| WHAT THE TASK REQUIRES |
The response must consist of each line in the listing that has the word "will" in it.

| STORED DATA |
%%
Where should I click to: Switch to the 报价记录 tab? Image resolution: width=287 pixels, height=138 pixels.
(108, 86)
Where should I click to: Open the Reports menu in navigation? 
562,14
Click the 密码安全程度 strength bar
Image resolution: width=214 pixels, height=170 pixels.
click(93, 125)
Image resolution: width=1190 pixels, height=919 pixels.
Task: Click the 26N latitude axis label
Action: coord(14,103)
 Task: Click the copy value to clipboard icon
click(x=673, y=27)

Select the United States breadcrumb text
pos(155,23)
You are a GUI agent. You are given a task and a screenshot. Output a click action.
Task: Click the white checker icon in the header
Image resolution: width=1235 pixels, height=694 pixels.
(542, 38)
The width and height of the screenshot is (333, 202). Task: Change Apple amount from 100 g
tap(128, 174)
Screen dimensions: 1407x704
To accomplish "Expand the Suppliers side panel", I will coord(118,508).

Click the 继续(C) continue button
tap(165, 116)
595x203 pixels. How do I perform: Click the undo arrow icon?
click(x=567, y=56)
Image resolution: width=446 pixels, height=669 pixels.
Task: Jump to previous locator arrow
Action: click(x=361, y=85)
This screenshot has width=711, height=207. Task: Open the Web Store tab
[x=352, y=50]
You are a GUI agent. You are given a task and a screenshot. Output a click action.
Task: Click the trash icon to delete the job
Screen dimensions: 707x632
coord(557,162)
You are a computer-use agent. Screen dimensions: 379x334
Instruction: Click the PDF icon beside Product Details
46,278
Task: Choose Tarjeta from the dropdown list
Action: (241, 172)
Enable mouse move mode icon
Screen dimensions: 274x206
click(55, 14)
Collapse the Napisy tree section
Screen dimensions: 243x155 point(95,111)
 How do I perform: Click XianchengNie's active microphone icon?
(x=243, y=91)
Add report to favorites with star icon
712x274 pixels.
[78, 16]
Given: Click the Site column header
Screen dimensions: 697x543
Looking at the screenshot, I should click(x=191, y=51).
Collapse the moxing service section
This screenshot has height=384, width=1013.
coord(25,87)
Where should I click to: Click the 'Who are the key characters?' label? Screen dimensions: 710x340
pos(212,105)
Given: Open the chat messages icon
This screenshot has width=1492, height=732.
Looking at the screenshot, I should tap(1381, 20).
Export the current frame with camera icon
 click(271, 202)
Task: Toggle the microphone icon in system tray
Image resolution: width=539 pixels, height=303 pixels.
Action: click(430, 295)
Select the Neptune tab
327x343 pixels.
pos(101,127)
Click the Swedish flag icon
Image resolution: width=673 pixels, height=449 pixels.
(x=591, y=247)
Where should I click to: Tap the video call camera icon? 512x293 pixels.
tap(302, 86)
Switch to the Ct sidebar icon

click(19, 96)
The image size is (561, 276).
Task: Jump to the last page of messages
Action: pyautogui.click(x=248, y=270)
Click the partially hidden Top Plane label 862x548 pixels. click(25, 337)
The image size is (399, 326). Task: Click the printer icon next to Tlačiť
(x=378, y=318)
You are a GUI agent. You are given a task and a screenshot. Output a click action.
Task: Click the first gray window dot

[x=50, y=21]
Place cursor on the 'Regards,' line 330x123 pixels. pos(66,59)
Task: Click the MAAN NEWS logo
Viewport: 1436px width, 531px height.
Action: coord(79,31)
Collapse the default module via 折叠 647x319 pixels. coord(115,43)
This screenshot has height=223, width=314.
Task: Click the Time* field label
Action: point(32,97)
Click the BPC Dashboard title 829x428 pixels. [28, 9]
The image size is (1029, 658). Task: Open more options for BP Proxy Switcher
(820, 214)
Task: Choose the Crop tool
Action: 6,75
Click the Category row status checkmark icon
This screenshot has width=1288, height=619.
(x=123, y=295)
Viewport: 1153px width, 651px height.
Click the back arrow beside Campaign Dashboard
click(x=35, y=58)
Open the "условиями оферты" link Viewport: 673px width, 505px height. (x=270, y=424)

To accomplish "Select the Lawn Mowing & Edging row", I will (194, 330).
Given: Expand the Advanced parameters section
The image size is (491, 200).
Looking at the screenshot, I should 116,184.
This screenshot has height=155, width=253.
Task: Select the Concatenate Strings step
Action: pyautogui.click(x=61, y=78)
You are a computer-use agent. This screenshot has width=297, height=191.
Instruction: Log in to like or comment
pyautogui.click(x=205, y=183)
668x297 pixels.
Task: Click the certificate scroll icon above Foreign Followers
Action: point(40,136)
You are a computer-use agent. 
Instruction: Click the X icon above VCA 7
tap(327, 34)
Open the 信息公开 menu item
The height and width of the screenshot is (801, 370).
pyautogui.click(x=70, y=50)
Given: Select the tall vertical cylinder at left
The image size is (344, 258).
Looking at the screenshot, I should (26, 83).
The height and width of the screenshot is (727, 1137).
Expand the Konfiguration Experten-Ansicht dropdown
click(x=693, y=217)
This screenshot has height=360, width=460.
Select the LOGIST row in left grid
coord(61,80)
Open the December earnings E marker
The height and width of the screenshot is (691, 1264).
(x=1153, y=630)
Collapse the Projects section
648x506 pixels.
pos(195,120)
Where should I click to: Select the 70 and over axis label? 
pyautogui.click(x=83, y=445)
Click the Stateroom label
%%
| REPLY |
To accomplish "Expand the Suppliers side panel", I will coord(118,508).
To accomplish "Select the Lawn Mowing & Edging row", I will (194, 330).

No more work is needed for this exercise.